Warisan Anregurutta bukan hanya lembaga dan kitab, tapi spirit untuk menjaga hubungan antara ilmu, iman, dan kemanusiaan. Dan semangat itulah yang semestinya kita teruskan; di rumah, di madrasah, di kampus, dan di tengah masyarakat.
Membumikan Al-Qur’an tidak hanya berarti membaca dan menghafalnya, tetapi juga menghidupkan nilainya dalam kehidupan: dalam kejujuran seorang guru, dalam kesabaran seorang santri, dalam ketulusan seorang abdi negara. Karena pada akhirnya, pendidikan yang sejati adalah pendidikan yang menumbuhkan cinta kepada Allah, kasih kepada sesama, dan penghormatan kepada ilmu.

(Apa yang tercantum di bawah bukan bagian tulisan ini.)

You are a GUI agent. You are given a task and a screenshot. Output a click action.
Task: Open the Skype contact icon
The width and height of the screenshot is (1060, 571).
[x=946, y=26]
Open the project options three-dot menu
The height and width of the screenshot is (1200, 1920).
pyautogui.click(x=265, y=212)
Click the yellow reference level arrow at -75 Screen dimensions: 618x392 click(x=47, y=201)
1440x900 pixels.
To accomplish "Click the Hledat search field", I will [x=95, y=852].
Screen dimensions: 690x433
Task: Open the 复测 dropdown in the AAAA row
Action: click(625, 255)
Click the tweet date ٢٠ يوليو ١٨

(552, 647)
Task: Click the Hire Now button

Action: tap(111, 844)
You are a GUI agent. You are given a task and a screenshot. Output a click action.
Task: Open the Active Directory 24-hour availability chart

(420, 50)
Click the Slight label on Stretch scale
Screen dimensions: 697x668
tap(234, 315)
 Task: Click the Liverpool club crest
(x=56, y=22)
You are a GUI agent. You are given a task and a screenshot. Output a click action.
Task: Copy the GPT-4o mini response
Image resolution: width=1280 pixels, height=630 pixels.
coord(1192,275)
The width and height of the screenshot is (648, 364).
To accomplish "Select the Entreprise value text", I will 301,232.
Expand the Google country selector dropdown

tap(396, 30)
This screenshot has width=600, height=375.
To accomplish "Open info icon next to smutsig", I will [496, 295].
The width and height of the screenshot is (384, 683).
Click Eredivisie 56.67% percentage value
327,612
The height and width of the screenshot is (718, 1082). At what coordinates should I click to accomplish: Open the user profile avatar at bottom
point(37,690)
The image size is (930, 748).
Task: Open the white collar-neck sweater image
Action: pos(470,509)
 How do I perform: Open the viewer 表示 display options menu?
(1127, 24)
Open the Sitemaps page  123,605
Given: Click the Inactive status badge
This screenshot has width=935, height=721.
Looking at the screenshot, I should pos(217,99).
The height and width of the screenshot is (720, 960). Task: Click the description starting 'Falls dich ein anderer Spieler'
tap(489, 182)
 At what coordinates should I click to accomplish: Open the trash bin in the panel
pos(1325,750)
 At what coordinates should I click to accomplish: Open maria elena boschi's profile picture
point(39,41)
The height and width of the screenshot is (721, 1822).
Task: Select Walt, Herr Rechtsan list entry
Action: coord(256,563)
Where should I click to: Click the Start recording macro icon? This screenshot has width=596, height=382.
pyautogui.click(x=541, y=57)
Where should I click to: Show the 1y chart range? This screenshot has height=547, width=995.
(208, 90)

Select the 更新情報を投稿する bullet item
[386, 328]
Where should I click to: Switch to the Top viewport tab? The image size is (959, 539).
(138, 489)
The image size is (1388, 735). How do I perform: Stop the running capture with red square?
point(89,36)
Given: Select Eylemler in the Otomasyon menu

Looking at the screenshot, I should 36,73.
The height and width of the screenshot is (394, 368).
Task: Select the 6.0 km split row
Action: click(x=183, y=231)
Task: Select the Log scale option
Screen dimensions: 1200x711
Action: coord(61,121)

Semoga kita semua, dalam peran kecil maupun besar, dapat melanjutkan langkah-langkah Anregurutta; menyemai ilmu dengan keikhlasan, menebar kebaikan dengan kesantunan, dan menjadikan bahasa Arab bukan sekadar bahasa langit, tetapi bahasa yang hidup dalam hati umat dan bumi tempat kita berpijak.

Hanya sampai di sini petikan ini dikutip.